◆ **Exercise instructions**: Copy the lines of the records that begin at the line containing "Task: Click the purple Email envelope icon" and stop after the line containing "coord(207,52)". Swap every "icon" for "symbol" and change nothing else.
[start Material for the task]
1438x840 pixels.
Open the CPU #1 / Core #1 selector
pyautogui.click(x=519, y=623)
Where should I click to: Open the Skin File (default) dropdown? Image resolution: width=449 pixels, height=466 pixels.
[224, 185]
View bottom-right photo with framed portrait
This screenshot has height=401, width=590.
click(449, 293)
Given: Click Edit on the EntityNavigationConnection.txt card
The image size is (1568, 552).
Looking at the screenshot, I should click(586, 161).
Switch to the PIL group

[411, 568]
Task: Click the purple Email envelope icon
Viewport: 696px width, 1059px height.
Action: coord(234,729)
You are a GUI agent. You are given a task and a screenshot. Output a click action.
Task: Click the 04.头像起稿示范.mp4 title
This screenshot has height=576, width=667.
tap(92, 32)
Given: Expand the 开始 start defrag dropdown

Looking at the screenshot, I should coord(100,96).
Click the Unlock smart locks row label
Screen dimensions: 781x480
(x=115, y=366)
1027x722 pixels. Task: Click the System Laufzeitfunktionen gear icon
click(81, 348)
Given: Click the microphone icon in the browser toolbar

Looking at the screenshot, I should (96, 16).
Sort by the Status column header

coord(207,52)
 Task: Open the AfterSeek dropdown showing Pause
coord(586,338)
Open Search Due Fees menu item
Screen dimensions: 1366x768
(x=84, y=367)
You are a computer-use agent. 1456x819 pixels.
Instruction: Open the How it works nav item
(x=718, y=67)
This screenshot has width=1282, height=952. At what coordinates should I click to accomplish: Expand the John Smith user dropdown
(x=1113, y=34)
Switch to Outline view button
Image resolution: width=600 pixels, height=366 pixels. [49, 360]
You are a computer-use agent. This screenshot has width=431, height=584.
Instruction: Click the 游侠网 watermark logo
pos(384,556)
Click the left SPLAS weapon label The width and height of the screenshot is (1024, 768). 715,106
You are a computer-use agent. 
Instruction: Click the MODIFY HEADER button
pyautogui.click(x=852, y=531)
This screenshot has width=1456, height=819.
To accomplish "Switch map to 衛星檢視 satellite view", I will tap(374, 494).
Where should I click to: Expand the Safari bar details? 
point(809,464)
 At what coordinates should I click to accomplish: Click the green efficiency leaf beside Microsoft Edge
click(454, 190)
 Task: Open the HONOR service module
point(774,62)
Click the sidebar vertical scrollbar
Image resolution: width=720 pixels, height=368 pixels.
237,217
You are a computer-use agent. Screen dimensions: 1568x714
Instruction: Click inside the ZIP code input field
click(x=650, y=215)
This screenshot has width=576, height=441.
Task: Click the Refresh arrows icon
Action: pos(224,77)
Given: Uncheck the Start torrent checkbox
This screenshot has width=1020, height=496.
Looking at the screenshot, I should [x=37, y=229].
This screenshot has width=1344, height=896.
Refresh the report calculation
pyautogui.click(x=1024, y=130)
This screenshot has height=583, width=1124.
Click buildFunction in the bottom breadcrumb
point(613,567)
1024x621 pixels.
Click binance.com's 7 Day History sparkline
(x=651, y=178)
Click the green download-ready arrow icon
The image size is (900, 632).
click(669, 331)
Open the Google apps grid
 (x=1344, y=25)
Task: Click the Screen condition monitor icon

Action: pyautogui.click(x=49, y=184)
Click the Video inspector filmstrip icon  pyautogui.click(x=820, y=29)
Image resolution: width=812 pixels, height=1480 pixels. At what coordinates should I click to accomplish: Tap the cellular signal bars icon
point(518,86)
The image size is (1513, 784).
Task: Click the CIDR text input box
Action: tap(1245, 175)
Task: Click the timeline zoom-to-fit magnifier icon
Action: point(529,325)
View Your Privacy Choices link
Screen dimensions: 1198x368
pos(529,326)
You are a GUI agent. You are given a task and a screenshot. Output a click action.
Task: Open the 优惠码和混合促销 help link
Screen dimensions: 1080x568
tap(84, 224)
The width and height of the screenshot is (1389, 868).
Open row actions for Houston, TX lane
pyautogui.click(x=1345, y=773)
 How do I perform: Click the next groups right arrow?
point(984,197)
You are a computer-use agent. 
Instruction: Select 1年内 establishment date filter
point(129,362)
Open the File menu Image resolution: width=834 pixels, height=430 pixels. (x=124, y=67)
[end Material for the task]
◆ **Task answer**:
Task: Click the purple Email envelope symbol
Viewport: 696px width, 1059px height.
Action: coord(234,729)
You are a GUI agent. You are given a task and a screenshot. Output a click action.
Task: Click the 04.头像起稿示范.mp4 title
This screenshot has height=576, width=667.
tap(92, 32)
Given: Expand the 开始 start defrag dropdown

Looking at the screenshot, I should coord(100,96).
Click the Unlock smart locks row label
Screen dimensions: 781x480
(x=115, y=366)
1027x722 pixels. Task: Click the System Laufzeitfunktionen gear symbol
click(81, 348)
Given: Click the microphone symbol in the browser toolbar

Looking at the screenshot, I should (96, 16).
Sort by the Status column header

coord(207,52)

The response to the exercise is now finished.